YOUR GOAL
In the data, find the word "icon" and copy out every line that has it.

MATERIAL PROVIDED
________
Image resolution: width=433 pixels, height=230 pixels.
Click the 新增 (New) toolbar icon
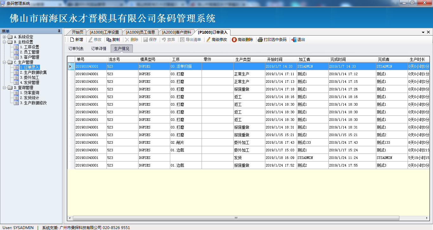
________
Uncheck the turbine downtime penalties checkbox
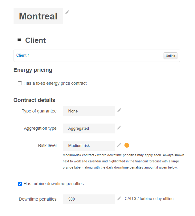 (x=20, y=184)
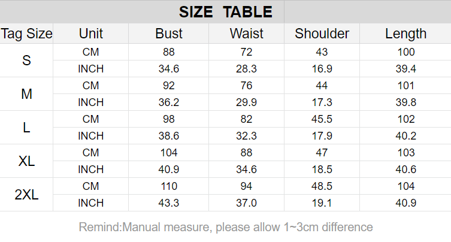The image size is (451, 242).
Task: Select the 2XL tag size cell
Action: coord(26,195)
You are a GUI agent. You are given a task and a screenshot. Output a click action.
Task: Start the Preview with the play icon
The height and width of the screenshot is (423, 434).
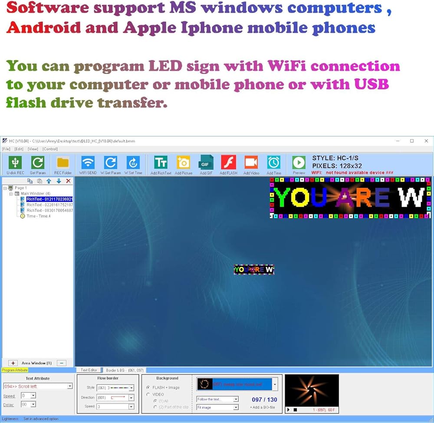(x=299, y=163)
________
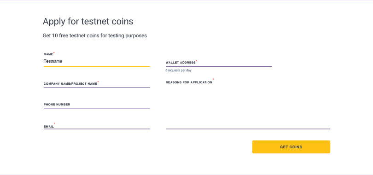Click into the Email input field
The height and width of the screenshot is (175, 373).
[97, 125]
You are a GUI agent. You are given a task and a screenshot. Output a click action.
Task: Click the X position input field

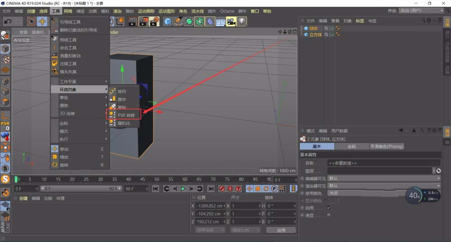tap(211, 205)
________
RESULT FOR THIS EXERCISE
Click the 新增 (New) toolbar icon
Task: Start the Preview with the play icon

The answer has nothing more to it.